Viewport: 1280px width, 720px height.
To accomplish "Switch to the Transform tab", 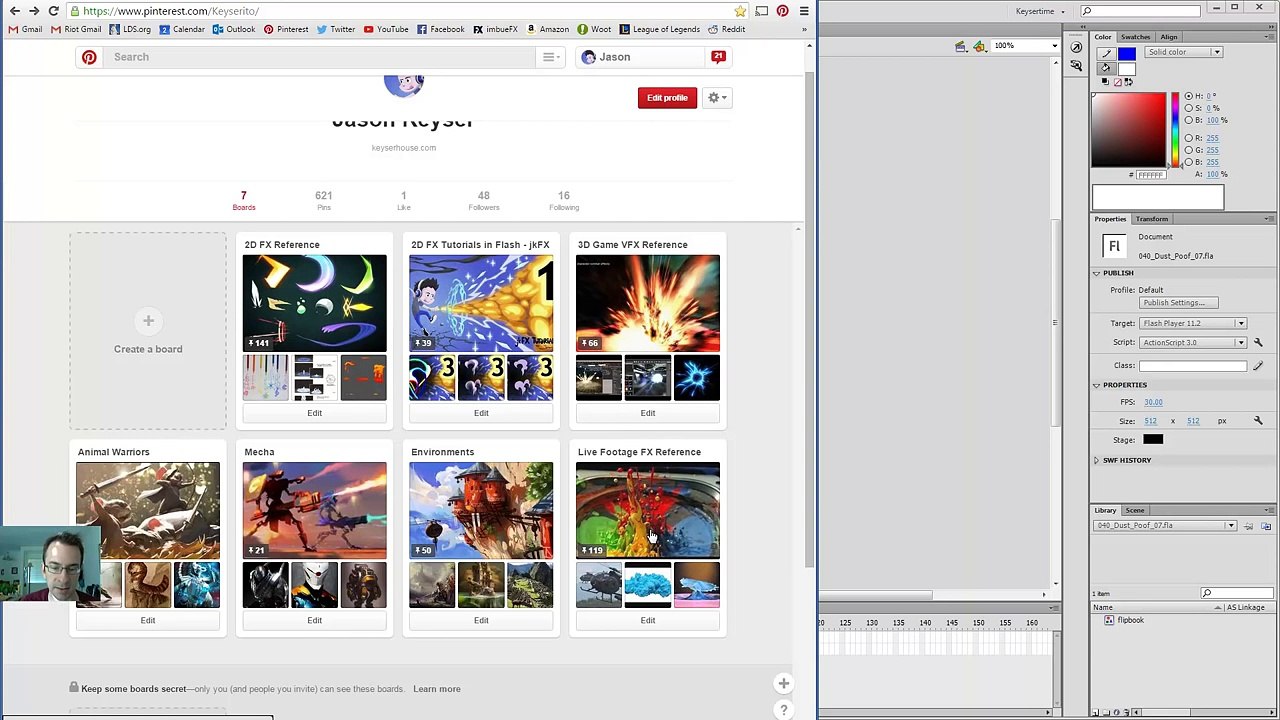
------------------------------------
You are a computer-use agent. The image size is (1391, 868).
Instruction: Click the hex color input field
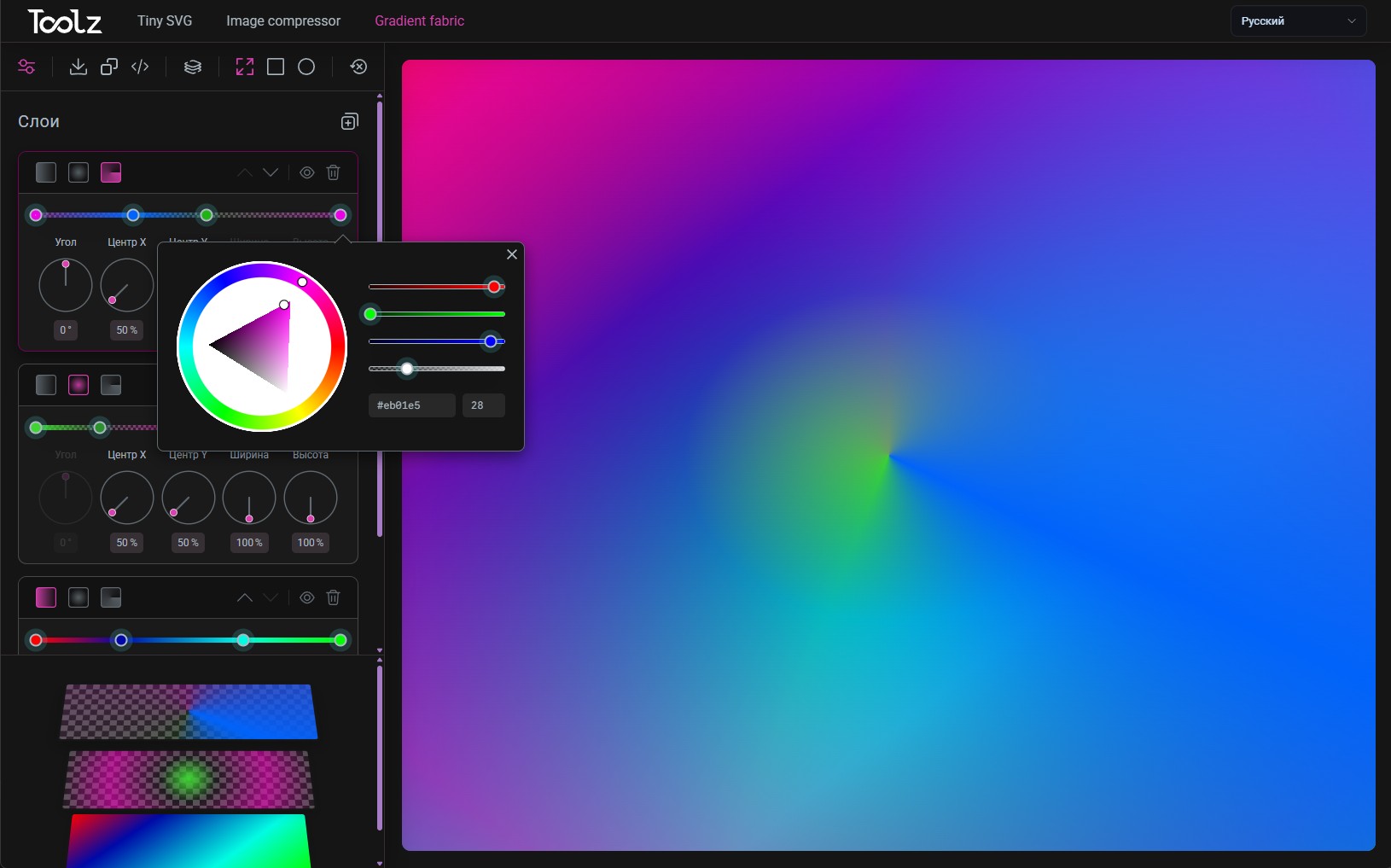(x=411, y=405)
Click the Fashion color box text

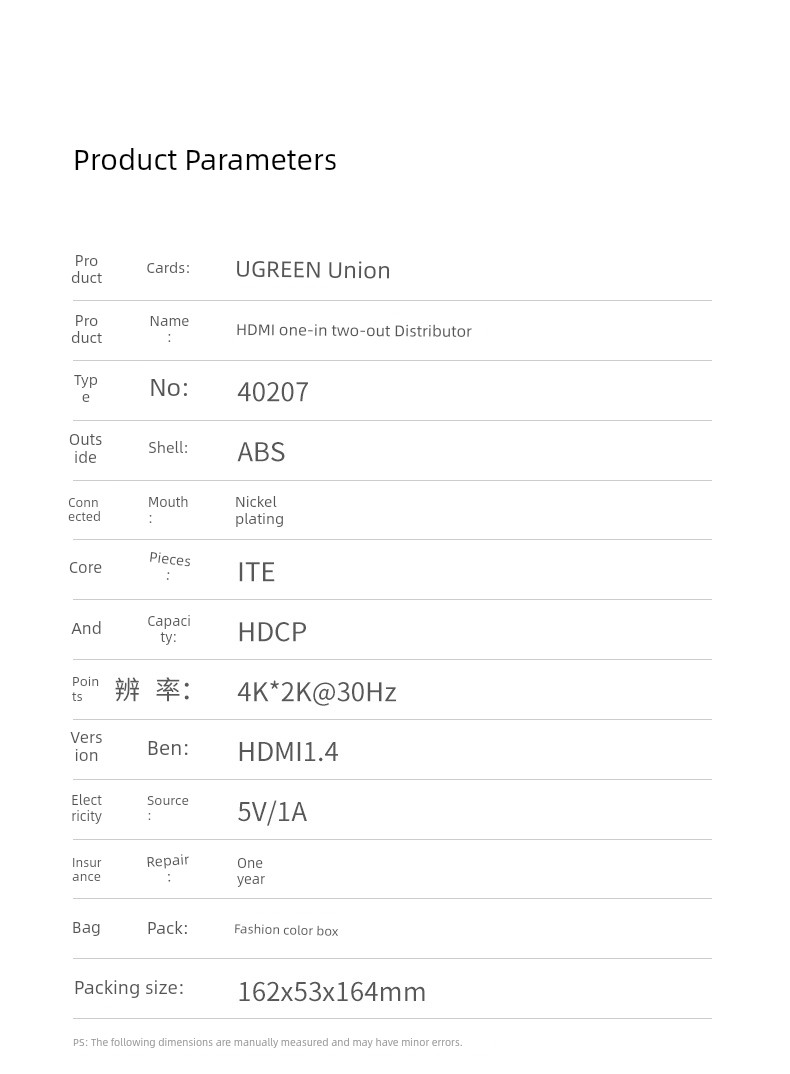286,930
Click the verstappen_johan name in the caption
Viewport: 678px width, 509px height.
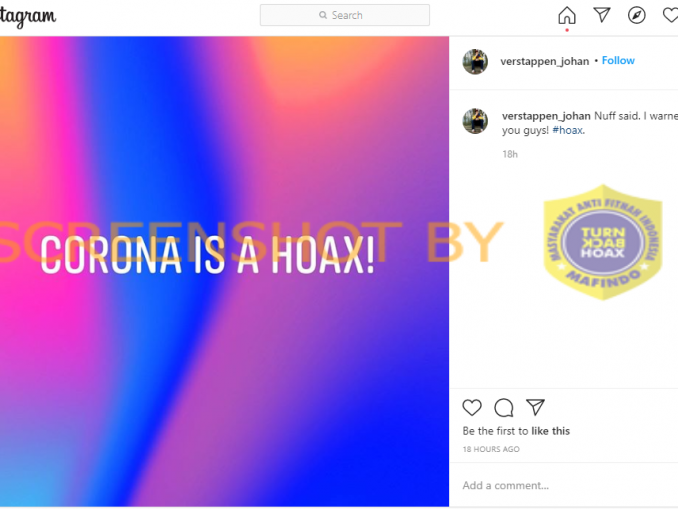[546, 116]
------------------------------------
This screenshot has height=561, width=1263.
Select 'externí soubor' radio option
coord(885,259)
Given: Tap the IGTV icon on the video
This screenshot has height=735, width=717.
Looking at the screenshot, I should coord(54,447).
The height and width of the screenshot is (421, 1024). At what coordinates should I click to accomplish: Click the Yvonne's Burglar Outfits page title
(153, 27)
------------------------------------
Convert everything in the listing above, from the line containing "Viewport: 1280px width, 720px height." down to the line containing "to the Transform", into a Markdown table with the columns Row and Line. Skip blank lines and leave out the pictures.

| Row | Line |
|---|---|
| 1 | Viewport: 1280px width, 720px height. |
| 2 | To accomplish "Switch to the Transform tab",  |